Mormonism Meets Hunter Thomas: a Review of “Acid Test” by Christopher Bigelow

Looking at Christopher Bigelow today, a normally dressed, well-groomed, married Mormon man with matured children who lives in Provo, Utah, one of the most conservative, Mormony cities in conservative, Mormony Utah, and the home of Brigham Young University, you’d never guess what his origins are.

The only hint of his colorful past would be his lingering beard, conservatively trimmed. And his attitude toward Mormon culture, if you get him to talk about it.

He talks about it in his autobiographical book Acid Test: LSD vs. LDS. Very personal, very frank, no holds barred, he lays it out as naked as a nudist, and does so without a hint of apology. He tells it like it is, and for trepidatious Mormons who might fear even touching the book lest their fingertips become corrupted, it all works out well in the end.

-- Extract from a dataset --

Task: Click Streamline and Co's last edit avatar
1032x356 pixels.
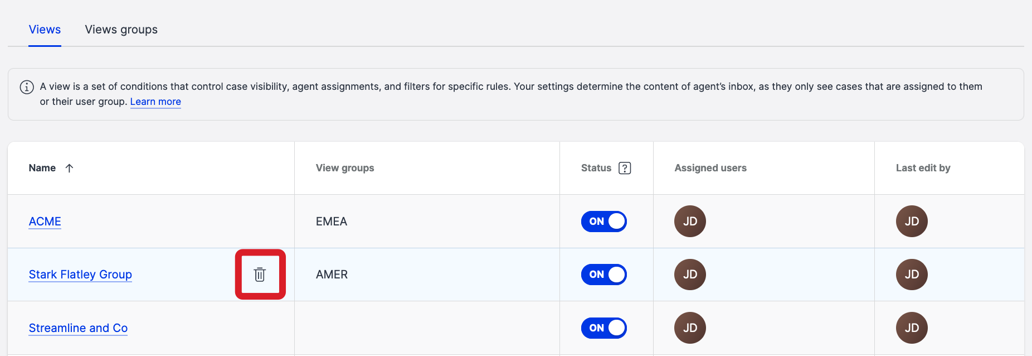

Depending on your point of view.

I’ve never read Hunter Thomas’ Fear and Loathing in Las Vegas, but I just educated myself by reading the Wikipedia article, and Acid Test feels to me like the Mormon counterpart to what I imagine the book is like. Weed and LSD and countercultural rebellion abound, and we even end up in Las Vegas for a time. Being the Mormon counterpart, I imagine it’s also tamer than Fear and Loathing, not least because Bigelow throughout his amoral explorations in rebellion still seems to hold back, plagued no doubt by that pesky Mormon influence in his youth.

His explorations begin around high school graduation. Mormonism appears to have taken no hold on his soul, as if it were made of teflon that the Mormon grime slides right off of. He has a passion for punk culture, the incarnation his rebellious tendencies manifest themselves in, heavily interpreted through the philosophies of Dungeons and Dragons. He declares his moral orientation to be “chaotic neutral,” a Dungeons and Dragons concept, that means he recognizes no authority over his life, and he’s neither goody-goody nor wickedly out to harm people. He just wants to live his life in a manner most beneficial to himself, minimizing the damage his self-absorption might cause in other people’s lives.

Over time he fancies himself a sort of punk apostle, a messenger for the world to spread the gospel of free-wheeling but not evil punk in all its forms: music, fashion, art, attitude, culture, drugs, and sex. In the process he becomes as critical of other people’s interpretation of punk as Mormons can often be with other people’s interpretation of God.

His style is about as conversational and informal as you can get. You feel as if you were sitting around a campfire with friends, and someone said, “Chris, tell us about your youth.” The tale seems to ramble from one disjointed thing to another at first, but slowly over chapters, you notice a pattern emerging, a plot arc arising from the punk chaos, and you realize Chris is an accomplished storyteller who knows what he’s doing without letting on.

He filters his view of Mormonism through a myriad of pop references, from Dungeons and Dragons to Star Wars to LSD trips to the occult. He uses a completely new vocabulary of his own to describe spiritual things that Mormons generally use standard Mormonspeak for, that’s both entertaining and revealing in its own way. One wonders how this train wreck of a young adult life is going to go down in flames, but true to Mormon optimism, the rearing of his youth has never quite left him, and in the end, his quest for the ultimate chaotic neutral punk lifestyle runs headlong into the moral realities of life. His crisis consummates in a very literal experience of dark forces.

Being a direct descendent of Mormon VIP Heber C. Kimball, Bigelow includes in his tale intersections with prominent Mormon personalities and events, including intimate moments with uncle Spencer W. Kimball and personal connections with counterfeiter and bomber Mark Hoffman. He almost seems to be a fly on the wall now and then for events that are familiar within Mormonism, a kind of Mormon Forrest Gump.

Another book Acid Test reminds me of is Levi Peterson’s The Backslider, a Mormon novel set in an earlier generation about a young man struggling with his Mormonism. Acid Test is a sort of Backslider for the 1980’s, echoing its themes while presenting a radically different milieu to deliver them in, since the two generations were radically different. Both their endings come to their resolutions in ways that are far from traditional Mormon expectations, through a literary vocabulary unfamiliar to traditional Mormon terms.

Acid Test is the first volume in an autobiographical trilogy, the “Test Trilogy” to be specific. Future books are titled Mission Test and Zion Test, which give us hints of what’s to come. Bigelow went on to establish his own publishing company called Zarahemla Books that publishes Mormon-themed books which he calls “alternative.” He’s publishing his own autobiographical trilogy through it, and it’s interesting to consider that his chaotic neutral punk days have lingered on into his Mormonism with the types of books he seeks to publish. His book Acid Test becomes a kind of meta-symbol for his life and his publishing company.

It’s also a fascinating read if you want to experience Mormonism through an LSD acid trip.